Lawrence J. Schneiderman offers up plenty of most excellent zingers regarding our cultural blindness about the nature of medical services and the ineluctable limits thereon. It's the sort of thing I keep saying here but he's more famous. A sampling of the good bits:
Throughout their exertions, members of Congress have been preoccupied with how to pay for health care. Hardly any thought has been given to what should be paid for—as though health care is a commodity that needs no examination as to what health outcomes should receive priority in a just society. "Priority in a just society”—those five words are encompassed and eclipsed by one word that was excoriated or indignantly tossed aside: rationing.
We will have to make tough choices, of course, but the choices will be based not on capricious gated communities of eligibility for limited, expensive, high-technology, life-sustaining treatments—for example, simply by reaching age 65 one suddenly becomes entitled to Medicare, which will provide substantial coverage for all sorts of organ transplants but sadly not a penny's help with walking, eating, bathing, and other daily tasks by qualified home health care workers, or even by family members who may have to give up their job to attend to these far more common elderly needs. These costs are a major source of bankruptcy and can amount to 10% of household income, causing severe economic, social, and psychological burdens on caregivers. Recognizing that there has to be a limit to the otherwise boundless demands that can be made on medical care, we must accept that medicine cannot serve every personal need, desire and good. Everyone is not entitled to everything. Everyone is entitled to a decent minimum level of medical care.

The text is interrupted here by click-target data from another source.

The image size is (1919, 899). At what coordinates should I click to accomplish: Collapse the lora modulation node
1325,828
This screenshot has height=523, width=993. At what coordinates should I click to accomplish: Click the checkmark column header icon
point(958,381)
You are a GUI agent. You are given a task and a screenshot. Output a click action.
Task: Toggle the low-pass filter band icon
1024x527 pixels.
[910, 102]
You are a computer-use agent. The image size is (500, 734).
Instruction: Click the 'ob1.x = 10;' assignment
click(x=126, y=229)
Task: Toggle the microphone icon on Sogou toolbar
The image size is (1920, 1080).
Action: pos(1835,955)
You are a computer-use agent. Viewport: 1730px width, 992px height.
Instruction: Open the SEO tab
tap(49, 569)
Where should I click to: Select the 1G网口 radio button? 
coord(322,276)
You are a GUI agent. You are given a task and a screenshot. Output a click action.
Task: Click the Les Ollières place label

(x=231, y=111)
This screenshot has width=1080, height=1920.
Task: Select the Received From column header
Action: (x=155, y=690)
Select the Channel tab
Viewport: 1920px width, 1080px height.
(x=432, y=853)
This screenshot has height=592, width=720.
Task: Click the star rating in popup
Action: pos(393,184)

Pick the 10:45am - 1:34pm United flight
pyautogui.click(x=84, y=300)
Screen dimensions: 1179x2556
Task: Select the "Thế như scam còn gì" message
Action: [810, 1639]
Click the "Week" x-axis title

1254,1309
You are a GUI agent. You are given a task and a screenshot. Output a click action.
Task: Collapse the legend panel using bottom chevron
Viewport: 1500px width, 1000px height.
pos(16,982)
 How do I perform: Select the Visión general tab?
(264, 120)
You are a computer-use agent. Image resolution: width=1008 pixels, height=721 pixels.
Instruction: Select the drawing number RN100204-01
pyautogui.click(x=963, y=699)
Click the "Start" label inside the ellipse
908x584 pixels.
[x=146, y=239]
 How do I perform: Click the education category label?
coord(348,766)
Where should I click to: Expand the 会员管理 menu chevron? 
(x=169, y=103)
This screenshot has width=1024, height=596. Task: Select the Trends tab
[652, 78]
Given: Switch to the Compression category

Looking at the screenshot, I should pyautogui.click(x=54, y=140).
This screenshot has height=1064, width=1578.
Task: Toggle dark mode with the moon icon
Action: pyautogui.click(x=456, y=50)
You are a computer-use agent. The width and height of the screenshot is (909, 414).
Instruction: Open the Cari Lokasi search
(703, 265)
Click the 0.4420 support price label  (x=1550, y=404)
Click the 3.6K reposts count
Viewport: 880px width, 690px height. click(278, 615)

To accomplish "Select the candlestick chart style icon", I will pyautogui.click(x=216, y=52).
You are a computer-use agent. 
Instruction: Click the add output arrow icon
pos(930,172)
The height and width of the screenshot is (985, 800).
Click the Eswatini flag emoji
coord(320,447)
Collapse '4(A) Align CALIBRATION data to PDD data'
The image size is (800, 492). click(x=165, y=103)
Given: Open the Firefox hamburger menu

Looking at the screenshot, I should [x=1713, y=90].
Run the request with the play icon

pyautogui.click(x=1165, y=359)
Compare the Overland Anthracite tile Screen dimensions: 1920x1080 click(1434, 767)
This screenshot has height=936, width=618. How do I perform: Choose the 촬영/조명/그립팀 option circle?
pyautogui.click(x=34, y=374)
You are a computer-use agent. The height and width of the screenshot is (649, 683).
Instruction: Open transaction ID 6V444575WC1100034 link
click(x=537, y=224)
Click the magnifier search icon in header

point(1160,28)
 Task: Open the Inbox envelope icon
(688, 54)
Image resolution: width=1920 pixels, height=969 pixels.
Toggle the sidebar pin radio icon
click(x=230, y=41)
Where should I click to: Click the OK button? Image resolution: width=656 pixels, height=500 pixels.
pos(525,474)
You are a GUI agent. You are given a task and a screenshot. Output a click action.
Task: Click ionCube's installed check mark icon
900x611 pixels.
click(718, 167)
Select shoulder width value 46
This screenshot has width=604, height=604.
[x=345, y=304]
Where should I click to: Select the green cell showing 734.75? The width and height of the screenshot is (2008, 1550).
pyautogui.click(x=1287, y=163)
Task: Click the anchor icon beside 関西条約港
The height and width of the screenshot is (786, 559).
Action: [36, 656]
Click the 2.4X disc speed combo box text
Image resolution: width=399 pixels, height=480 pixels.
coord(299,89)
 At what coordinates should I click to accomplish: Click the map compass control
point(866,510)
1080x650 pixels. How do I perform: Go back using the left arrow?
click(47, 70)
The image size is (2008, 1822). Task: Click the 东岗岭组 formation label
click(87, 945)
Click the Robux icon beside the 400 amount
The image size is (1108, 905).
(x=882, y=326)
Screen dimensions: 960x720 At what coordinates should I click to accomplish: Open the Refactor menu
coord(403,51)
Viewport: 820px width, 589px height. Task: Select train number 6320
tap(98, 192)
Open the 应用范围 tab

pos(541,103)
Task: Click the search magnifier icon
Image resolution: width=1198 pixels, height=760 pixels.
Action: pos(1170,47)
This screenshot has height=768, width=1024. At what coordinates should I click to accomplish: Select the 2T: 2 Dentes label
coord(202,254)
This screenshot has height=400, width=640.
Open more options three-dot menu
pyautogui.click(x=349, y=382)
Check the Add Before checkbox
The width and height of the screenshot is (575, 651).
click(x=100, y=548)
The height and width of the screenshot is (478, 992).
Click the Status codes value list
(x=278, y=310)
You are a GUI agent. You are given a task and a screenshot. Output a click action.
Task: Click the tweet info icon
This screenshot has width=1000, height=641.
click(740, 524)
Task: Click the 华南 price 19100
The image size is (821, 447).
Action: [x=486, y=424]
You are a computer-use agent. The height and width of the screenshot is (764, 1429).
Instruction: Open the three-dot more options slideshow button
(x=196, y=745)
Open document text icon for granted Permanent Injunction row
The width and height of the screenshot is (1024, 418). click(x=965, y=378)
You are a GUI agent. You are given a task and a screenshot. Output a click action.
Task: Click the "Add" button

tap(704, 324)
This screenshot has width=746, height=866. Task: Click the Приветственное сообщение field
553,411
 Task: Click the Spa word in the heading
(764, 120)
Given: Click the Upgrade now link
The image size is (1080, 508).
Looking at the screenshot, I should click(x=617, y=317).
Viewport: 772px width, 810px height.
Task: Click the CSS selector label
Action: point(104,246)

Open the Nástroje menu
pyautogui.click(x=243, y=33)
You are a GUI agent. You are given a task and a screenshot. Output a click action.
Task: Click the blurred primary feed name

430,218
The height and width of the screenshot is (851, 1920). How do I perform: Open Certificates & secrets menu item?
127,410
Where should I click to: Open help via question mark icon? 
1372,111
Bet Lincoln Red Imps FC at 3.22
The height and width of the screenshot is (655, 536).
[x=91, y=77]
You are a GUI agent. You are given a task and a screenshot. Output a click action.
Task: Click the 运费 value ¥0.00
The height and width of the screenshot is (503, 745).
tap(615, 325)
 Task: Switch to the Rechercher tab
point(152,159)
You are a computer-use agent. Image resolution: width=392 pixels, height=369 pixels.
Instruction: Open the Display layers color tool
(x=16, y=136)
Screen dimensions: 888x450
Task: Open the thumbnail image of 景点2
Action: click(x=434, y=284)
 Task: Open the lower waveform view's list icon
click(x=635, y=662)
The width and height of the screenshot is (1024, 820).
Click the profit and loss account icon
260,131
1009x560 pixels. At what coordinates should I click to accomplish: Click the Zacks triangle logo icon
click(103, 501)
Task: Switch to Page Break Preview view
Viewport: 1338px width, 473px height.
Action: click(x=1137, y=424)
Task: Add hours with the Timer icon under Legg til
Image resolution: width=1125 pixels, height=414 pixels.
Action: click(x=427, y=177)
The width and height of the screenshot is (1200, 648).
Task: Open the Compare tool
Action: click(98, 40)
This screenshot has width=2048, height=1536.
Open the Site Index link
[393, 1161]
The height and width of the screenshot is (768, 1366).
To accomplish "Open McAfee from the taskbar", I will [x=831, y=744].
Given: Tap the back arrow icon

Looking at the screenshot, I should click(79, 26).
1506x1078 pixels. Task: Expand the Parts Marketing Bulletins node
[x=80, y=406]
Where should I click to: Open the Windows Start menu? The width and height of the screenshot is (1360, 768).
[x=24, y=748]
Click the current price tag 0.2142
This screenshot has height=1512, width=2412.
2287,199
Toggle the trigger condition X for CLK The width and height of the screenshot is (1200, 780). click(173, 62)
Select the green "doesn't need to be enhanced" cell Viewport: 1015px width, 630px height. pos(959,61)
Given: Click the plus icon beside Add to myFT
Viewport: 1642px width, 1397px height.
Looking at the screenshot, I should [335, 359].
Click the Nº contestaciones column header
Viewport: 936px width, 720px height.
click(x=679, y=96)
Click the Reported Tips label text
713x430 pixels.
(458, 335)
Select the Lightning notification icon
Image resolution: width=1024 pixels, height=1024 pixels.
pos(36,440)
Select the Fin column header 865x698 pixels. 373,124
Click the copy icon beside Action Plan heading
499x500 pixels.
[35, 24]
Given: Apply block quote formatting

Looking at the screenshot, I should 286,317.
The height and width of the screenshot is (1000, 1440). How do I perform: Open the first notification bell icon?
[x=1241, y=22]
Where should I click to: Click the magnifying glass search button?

[T]he R-word, rationing, the proverbial third rail in the halls of Congress: Touch it and you’re dead. At least your legislation will be; witness the instant defeat of the mild effort to have Medicare reimburse physicians’ time to discuss end-of-life treatment alternatives, including advance directives. “Death panels,” shouted the opposition. “Pulling the plug on grandma!” “We cannot have rationing!” declare politicians who complacently enjoy their own medical insurance and overlook the irrational rationing that takes place all around them. Yet everyone who spends any amount of time thinking about this problem knows that rationing is ongoing and inevitable. As noted even in that champion of the libertarian free market, The Economist, “Every health system rations in some way or other; the demand for health care is always greater than the resources available. The question is whether rationing is done openly and as sensibly as possible—or done implicitly, through murky pricing, bureaucratic fiat or denial of care."
Alas, his solution I fear is too full of fuzzy logic and complex ethical judgments to advance the cause. Indeed, after reading the article carefully, twice, I'm not sure I understand it, and I don't consider myself a dolt. He attempts to apply a utilitarian ethic that weighs a combination of urgency of need, personal functional status, and social benefit. He tries to wiggle out of the accusation that his proposal values people's lives and health differently depending on somebody's evaluation of their relative worth to society, but alas, as far as I can tell, he wiggles futilely. Such judgments do appear to be lurking in the weeds of his garden, and he offers no clear and consistent way of making them, beyond a call for "transparency" and an appeal process. Not going to happen.
But, we sure as hell need to do something. The Republican solution is to champion injustice, exploitation, expropriation, waste and abuse. The Democratic solution is to wimp out and do nothing meaningful - including being too frightened even to make a clear statement of the problem. At least Schneiderman tries to give us that.